Work instructions: Please copy the records from the line with "Task: Tap the 800 x-axis tick label" up to and including the line with "Action: pos(97,162)", replacing "tick label" with "tick value" and leaving everything else unchanged.

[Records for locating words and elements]

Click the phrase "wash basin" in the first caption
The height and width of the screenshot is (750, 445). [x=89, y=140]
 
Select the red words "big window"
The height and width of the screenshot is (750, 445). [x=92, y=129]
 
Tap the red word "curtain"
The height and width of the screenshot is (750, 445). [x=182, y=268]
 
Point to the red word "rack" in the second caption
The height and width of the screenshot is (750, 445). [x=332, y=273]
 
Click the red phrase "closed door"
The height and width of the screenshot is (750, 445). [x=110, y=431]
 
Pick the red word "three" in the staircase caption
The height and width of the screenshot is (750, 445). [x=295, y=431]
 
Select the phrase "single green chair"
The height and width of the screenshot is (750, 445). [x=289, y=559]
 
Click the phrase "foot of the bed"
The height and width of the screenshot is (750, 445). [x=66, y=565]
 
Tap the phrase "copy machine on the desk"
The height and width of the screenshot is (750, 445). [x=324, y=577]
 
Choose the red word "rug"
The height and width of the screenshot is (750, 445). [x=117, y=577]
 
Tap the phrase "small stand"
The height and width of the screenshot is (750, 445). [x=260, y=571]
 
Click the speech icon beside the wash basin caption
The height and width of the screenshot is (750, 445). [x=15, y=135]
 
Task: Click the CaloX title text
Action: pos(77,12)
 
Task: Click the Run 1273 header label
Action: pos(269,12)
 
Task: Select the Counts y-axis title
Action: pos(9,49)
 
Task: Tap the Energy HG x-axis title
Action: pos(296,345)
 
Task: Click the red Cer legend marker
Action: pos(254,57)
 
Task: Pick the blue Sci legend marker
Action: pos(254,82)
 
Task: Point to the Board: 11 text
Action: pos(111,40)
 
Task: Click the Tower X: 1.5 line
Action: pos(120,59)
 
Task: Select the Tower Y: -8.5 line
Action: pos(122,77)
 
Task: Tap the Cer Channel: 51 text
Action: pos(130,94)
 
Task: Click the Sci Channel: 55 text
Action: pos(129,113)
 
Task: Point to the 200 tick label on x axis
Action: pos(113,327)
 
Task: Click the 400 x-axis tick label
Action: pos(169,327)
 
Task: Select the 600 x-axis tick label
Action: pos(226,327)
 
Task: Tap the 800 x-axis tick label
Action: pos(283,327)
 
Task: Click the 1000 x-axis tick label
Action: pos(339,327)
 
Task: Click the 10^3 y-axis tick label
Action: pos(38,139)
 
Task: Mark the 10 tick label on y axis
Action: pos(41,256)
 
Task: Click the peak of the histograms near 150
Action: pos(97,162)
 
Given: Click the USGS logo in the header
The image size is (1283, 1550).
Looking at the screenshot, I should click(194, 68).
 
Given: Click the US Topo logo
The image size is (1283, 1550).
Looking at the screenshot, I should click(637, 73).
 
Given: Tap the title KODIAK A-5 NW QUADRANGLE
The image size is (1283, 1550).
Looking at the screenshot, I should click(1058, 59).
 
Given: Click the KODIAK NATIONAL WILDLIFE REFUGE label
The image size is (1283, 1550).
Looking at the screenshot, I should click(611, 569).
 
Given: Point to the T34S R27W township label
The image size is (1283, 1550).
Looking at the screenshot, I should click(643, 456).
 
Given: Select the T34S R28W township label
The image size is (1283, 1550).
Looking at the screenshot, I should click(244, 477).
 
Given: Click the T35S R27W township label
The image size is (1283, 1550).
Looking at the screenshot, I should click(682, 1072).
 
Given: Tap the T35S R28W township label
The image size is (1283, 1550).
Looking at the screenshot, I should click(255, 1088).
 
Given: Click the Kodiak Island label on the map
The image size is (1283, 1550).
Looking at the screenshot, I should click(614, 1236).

Task solution:
Task: Tap the 800 x-axis tick value
Action: pos(283,327)
 
Task: Click the 1000 x-axis tick value
Action: pos(339,327)
 
Task: Click the 10^3 y-axis tick value
Action: pos(38,139)
 
Task: Mark the 10 tick value on y axis
Action: pos(41,256)
 
Task: Click the peak of the histograms near 150
Action: pos(97,162)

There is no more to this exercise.